Extracted data:
--- START ---
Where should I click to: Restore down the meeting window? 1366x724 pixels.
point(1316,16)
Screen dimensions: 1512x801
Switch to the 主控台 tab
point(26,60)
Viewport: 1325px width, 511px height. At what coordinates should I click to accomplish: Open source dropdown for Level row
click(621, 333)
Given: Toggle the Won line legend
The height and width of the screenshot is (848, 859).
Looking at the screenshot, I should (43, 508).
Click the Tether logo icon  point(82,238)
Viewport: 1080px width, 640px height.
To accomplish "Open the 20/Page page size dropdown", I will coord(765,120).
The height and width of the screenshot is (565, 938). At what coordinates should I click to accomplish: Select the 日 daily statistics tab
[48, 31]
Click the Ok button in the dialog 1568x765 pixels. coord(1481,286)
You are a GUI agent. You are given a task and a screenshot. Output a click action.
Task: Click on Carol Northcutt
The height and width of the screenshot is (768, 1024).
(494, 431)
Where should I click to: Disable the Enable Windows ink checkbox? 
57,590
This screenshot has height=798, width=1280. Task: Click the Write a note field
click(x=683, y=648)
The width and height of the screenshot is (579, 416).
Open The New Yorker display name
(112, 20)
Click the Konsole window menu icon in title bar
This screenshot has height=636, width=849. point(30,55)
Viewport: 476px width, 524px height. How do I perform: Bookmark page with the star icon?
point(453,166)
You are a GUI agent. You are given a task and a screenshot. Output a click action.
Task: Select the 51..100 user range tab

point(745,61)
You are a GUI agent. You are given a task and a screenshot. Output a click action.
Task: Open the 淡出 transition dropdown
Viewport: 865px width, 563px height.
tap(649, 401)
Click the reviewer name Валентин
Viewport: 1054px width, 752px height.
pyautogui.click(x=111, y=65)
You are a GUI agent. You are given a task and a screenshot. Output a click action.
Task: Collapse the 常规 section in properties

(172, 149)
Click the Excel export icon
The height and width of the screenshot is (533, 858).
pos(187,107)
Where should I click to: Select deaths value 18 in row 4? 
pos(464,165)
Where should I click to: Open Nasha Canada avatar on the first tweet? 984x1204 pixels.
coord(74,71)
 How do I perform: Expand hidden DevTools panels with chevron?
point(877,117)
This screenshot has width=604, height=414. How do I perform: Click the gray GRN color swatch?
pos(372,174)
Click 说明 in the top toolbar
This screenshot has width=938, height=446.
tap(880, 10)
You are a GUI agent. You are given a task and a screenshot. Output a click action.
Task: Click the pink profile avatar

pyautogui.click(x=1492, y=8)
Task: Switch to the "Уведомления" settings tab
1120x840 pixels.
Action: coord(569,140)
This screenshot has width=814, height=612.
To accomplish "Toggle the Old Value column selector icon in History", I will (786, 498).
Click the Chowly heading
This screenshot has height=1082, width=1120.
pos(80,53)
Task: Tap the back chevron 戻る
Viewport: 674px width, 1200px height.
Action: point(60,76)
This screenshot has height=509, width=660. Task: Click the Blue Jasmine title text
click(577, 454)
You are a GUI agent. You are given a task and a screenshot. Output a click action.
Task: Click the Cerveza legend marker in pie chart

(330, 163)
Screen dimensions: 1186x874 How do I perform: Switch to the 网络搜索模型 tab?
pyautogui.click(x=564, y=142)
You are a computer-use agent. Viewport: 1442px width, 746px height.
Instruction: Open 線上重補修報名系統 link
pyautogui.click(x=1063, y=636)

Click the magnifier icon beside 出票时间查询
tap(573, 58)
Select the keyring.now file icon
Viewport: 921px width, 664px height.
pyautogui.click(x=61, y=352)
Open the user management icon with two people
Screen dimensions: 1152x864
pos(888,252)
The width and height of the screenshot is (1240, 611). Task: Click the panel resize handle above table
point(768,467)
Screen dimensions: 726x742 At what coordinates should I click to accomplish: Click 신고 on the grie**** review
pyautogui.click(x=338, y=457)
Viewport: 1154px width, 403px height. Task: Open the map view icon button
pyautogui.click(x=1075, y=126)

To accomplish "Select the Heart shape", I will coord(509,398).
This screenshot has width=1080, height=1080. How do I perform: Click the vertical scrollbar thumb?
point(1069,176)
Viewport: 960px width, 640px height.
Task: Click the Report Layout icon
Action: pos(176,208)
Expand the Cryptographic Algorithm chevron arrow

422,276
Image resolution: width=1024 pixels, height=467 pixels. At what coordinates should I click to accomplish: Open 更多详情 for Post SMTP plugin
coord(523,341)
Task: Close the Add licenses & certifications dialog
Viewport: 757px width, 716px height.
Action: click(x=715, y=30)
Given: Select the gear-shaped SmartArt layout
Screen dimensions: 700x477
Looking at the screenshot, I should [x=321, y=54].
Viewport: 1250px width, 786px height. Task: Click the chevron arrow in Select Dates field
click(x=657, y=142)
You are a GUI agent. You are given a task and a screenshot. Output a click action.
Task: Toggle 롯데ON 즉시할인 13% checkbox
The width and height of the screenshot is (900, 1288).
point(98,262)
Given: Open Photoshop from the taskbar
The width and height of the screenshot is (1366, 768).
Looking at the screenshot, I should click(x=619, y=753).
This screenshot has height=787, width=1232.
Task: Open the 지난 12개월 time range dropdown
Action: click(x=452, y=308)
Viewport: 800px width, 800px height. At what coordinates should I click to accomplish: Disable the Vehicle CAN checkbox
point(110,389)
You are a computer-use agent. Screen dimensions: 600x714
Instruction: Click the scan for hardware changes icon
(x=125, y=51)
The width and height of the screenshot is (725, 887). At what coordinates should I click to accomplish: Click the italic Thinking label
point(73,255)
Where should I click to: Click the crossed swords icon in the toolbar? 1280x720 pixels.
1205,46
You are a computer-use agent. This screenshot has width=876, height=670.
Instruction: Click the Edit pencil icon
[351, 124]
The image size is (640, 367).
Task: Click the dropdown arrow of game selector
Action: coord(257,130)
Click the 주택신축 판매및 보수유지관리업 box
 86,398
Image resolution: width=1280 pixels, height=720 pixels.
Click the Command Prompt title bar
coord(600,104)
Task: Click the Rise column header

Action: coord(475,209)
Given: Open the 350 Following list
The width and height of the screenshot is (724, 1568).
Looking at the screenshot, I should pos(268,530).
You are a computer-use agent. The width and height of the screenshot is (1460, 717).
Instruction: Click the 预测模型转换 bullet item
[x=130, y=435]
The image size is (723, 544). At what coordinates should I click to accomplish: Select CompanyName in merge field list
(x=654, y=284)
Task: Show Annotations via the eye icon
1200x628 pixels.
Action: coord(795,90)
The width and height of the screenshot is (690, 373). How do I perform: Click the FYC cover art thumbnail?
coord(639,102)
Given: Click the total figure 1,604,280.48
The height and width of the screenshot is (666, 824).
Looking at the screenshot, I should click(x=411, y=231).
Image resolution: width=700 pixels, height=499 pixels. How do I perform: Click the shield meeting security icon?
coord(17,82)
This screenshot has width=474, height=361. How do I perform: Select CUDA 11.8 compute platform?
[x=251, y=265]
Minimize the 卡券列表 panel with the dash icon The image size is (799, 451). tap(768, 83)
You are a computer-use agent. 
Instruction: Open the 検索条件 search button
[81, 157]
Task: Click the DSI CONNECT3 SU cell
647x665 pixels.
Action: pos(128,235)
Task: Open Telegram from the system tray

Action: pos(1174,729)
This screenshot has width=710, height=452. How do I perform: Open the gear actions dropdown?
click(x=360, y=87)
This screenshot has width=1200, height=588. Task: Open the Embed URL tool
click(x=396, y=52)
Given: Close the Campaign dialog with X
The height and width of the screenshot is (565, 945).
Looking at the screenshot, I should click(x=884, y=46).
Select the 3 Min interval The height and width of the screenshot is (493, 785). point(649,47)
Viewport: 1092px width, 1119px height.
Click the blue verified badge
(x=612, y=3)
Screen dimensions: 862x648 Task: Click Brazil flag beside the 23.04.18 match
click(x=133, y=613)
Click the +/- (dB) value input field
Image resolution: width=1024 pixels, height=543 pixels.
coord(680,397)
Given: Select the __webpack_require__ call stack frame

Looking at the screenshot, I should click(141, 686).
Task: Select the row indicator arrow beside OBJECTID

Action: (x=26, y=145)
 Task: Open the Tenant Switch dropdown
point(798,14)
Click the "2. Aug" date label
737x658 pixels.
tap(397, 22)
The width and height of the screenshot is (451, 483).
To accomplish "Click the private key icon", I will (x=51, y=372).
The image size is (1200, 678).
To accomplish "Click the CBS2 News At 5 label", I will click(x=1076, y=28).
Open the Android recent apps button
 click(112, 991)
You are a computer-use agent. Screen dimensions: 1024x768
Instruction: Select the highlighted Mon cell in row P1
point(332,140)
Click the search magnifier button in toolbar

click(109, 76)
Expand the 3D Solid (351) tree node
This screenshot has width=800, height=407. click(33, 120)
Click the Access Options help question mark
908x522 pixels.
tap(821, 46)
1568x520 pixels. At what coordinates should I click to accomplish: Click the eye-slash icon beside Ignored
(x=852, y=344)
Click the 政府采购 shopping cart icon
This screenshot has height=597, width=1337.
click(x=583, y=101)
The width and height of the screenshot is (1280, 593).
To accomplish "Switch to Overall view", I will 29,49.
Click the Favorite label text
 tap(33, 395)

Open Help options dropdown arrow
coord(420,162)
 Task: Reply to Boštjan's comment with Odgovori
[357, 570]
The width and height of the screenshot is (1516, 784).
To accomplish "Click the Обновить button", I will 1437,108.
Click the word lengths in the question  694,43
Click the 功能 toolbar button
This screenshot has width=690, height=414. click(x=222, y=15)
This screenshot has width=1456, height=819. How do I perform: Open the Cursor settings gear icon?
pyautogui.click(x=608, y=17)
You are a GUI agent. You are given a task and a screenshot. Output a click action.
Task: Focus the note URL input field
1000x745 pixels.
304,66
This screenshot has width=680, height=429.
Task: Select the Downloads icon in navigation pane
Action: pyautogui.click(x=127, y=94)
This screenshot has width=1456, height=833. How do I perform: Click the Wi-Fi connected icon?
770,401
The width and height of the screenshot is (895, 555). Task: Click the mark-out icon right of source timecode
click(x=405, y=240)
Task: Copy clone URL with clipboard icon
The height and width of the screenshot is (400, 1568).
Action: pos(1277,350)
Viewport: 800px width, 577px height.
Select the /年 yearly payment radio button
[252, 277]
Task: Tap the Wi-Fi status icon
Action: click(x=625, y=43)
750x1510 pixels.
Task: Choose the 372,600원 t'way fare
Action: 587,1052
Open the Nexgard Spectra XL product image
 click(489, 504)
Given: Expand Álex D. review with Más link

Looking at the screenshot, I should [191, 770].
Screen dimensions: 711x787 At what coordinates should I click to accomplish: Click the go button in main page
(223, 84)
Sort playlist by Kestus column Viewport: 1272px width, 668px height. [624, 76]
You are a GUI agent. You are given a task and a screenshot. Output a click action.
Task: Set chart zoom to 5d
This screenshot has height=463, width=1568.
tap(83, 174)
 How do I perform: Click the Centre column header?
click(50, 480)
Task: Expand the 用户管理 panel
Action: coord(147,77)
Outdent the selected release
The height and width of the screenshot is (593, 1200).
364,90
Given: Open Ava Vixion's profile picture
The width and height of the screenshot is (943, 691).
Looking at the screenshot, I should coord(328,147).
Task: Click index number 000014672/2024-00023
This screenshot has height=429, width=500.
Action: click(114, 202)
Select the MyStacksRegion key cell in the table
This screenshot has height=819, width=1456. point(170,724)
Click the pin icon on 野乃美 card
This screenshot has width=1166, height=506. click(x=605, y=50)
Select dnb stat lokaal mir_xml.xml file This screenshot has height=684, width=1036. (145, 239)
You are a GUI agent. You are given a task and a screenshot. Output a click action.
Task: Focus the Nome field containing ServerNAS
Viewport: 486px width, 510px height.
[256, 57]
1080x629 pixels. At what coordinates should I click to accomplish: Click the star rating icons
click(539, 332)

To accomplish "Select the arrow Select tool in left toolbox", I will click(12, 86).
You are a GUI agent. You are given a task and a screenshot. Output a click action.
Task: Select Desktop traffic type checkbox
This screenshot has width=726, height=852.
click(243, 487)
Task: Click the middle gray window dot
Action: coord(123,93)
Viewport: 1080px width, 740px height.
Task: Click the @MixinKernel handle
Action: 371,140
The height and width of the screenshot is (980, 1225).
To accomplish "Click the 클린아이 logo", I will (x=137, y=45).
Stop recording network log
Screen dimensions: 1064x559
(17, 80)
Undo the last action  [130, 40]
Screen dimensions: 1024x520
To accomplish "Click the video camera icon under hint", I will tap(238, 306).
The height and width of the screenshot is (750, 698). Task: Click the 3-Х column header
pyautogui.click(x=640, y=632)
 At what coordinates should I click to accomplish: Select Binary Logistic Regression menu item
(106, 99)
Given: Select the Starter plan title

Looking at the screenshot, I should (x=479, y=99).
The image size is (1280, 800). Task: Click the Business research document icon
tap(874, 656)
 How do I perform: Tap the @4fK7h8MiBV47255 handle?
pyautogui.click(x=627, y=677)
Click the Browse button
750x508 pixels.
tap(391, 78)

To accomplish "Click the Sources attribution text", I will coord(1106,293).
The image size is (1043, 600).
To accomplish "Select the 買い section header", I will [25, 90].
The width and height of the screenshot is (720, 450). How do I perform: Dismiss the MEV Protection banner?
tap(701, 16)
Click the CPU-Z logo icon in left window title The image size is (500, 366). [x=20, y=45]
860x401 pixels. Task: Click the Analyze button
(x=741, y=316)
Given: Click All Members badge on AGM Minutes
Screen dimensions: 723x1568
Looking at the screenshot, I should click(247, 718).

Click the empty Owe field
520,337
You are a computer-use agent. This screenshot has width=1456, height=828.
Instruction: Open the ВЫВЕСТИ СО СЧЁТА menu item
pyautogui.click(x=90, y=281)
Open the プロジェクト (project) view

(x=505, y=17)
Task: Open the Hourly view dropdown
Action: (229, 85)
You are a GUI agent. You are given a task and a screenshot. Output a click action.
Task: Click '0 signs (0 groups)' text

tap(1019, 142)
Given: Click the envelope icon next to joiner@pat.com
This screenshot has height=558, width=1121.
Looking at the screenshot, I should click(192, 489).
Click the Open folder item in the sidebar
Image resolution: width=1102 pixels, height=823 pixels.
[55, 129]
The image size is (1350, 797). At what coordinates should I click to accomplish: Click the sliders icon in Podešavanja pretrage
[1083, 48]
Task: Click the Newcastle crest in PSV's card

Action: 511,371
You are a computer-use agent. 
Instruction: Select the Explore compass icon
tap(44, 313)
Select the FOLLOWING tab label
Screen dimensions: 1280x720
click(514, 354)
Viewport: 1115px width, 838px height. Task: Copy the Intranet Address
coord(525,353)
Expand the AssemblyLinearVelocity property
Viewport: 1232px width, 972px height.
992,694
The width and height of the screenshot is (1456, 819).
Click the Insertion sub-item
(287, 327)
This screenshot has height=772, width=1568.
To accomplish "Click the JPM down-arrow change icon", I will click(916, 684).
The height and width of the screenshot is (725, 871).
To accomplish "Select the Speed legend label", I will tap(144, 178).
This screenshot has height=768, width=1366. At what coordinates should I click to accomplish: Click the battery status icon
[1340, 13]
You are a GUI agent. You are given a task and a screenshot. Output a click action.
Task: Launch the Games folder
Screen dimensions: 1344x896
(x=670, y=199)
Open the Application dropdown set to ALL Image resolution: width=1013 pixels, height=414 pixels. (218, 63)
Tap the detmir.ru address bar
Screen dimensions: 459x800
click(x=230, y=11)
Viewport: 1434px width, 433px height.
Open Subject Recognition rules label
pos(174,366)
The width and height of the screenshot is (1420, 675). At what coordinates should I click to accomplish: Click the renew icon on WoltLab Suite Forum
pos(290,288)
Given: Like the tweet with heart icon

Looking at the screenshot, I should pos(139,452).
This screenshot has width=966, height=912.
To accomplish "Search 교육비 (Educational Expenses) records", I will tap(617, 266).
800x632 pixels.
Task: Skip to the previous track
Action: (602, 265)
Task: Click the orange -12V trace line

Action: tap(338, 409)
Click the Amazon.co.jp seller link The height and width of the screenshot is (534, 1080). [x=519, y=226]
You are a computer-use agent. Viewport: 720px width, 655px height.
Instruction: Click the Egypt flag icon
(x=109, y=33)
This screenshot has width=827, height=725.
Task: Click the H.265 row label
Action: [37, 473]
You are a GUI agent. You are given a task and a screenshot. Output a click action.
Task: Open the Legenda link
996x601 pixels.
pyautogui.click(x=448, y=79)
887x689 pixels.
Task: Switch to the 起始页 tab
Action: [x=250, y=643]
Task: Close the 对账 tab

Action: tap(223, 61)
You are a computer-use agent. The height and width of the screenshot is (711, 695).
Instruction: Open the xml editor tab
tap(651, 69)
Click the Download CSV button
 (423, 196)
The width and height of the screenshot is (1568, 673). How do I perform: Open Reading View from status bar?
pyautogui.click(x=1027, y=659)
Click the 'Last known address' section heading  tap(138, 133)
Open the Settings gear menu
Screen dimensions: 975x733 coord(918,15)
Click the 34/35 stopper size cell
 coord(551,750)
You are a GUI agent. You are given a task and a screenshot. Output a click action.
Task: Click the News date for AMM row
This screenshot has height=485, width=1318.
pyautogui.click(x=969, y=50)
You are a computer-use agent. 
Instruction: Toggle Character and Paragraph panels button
--- END ---
Task goal: The line above containing "Open Subject Recognition rules label", the line containing "This screenshot has width=966, height=912.", and every line between them are to be transcribed exactly; no other line is wanted.

The completed task:
Open Subject Recognition rules label
pos(174,366)
The width and height of the screenshot is (1420, 675). At what coordinates should I click to accomplish: Click the renew icon on WoltLab Suite Forum
pos(290,288)
Given: Like the tweet with heart icon

Looking at the screenshot, I should pos(139,452).
This screenshot has width=966, height=912.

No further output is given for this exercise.